Stored data:

▼

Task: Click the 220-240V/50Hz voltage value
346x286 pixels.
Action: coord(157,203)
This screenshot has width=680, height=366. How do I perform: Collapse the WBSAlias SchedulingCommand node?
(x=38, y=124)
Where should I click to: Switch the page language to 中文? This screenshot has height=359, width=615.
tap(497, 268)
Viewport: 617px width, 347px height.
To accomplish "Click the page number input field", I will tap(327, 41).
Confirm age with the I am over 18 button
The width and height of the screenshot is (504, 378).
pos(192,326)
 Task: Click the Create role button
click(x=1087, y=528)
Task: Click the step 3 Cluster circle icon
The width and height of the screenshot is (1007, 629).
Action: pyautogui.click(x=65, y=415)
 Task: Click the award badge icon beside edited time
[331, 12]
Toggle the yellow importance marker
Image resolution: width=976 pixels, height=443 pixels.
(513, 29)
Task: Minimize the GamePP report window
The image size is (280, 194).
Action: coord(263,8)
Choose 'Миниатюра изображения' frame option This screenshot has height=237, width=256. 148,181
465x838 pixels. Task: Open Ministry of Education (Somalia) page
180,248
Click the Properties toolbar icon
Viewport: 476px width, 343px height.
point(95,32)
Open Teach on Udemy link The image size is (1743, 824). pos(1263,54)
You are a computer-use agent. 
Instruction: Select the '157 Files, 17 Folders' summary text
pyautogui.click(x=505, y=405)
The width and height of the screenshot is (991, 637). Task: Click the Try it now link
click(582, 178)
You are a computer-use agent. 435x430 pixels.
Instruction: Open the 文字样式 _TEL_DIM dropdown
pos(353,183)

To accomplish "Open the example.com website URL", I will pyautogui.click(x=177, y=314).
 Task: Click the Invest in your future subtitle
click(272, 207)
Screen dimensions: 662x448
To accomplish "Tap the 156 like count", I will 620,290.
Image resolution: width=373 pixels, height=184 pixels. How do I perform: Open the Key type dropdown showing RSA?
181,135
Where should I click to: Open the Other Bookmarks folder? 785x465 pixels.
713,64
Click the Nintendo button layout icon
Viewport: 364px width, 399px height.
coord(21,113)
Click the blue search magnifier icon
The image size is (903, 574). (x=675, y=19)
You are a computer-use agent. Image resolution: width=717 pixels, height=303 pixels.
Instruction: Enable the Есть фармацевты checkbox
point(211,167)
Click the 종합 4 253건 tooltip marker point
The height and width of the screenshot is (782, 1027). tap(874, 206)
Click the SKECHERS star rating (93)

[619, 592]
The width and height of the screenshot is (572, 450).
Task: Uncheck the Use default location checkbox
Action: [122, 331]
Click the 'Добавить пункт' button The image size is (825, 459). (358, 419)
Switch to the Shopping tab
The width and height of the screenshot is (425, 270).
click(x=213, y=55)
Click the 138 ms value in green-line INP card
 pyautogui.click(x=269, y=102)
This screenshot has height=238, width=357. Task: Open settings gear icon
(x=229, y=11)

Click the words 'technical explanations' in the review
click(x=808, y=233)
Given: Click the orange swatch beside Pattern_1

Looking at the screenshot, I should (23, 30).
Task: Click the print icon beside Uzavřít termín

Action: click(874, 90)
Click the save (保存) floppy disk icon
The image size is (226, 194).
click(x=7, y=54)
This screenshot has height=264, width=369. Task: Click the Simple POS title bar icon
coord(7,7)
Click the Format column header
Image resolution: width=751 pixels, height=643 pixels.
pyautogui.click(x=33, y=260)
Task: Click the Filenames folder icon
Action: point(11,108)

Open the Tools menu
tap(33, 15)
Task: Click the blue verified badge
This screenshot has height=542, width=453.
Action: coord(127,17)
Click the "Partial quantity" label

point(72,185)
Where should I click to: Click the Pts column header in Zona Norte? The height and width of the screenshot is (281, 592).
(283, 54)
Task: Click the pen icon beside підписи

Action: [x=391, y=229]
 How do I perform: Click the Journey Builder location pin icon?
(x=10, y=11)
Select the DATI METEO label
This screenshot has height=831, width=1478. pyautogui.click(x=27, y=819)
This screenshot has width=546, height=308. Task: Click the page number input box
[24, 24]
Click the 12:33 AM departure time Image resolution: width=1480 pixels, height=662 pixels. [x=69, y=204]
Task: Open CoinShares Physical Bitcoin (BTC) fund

▲

Exercise directions:
Search the data for the string "will" and copy out every line where it is found.

Solution to the problem:
To accomplish "Click the page number input field", I will tap(327, 41).
To accomplish "Open the example.com website URL", I will pyautogui.click(x=177, y=314).
To accomplish "Tap the 156 like count", I will 620,290.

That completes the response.